During a classroom sweep, drug dogs allegedly alerted school
officials that Smith’s coat contained contraband. A search
ensued, and the prescription medication was discovered in her
purse.
As a result of her mistake, Smith and her parents were informed
that two disciplinary options were available. She could choose
to be suspended for the remainder of the school year, or she
could opt to receive a ten-day suspension accompanied by 8 hours
of drug counseling and monthly, random urinalysis. The family
would be required to shoulder the expense of the counseling and
drug testing.
This draconian discipline for a relatively minor infraction
concerning prescription drugs was justified by Mustang school
administrators as being mandated by a district-wide
zero-tolerance policy. Smith’s mother believed that the
punishment was excessive, and she contacted the ACLU of
Oklahoma.
Staff Attorney Tina Izadi represented Smith in negotiations with
the Mustang School District and at an administrative appeal
hearing. Smith was returned to the classroom after five days of
suspension pending the hearing.
At the hearing, Izadi convinced the appeal panel to reduce the
discipline to the five days of suspension that Smith had already
served. In addition, no drug counseling or random urinalysis
would be required.
Due to concerns about Smith’s permanent academic record and the
overzealousness of administrators in the matter, Izadi filed an
appeal with the Mustang Board of Education. Izadi’s examination
of the district’s policy indicated that it did not have a
zero-tolerance mandate in place and that officials had
discretion in their enforcement options.
The Mustang School District and the ACLU reached an agreement
through negotiation before the appeal was scheduled to be heard
by the Board of Education. As a result, Smith’s student record
was expunged of the disciplinary record and any references to
her medical condition. In addition, the school recognized that
it did not have a zero tolerance policy. Furthermore, the
district agreed to conduct in-service training for
administrators to insure that the policy is not implemented as
such. Finally, the district agreed to insure that private
contractors operating on school premises would not operate
outside constitutional parameters in their use of drug dogs.

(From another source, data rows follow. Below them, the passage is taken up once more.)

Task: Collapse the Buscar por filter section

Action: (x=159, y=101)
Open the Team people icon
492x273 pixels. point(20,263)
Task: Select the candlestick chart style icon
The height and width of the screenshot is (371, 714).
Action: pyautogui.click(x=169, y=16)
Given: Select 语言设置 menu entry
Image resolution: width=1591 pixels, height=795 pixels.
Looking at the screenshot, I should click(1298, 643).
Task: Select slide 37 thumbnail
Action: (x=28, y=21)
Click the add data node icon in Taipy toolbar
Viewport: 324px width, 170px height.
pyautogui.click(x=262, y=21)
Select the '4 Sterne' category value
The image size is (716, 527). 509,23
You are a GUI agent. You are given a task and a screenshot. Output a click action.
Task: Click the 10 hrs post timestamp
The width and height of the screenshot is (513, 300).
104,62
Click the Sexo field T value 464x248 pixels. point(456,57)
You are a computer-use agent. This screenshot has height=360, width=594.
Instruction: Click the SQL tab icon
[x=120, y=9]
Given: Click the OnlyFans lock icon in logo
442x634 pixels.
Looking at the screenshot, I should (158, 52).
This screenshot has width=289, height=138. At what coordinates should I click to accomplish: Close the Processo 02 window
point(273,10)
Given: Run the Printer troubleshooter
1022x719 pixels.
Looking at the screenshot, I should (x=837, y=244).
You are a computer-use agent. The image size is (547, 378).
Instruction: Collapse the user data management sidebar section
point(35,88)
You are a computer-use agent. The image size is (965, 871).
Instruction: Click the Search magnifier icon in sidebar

ACLU DEFENDS STUDENT REFUSING
TO SAY PLEDGE OF ALLEGIANCE
Travis Busby, a seventh-grader
at Nimitz Middle School in Tulsa, refused to stand for the
Pledge of Allegiance on June 8, 2005. He also opted not to
participate in reciting the Pledge. As a result, the school’s
assistant principal imposed a two-day suspension as punishment.
Busby’s mother contacted the ACLU of Oklahoma and reported the
incident to Staff Attorney Tina Izadi. After reviewing the
mother’s report, Izadi initiated dialogue with Tulsa Union
Public Schools, and was referred to the district’s attorney.
During negotiations with the school’s lawyer, she explained the
ACLU’s position that Busby’s punishment was a violation of his
First Amendment rights. The district agreed not to penalize
Busby for the work he had missed while out of school.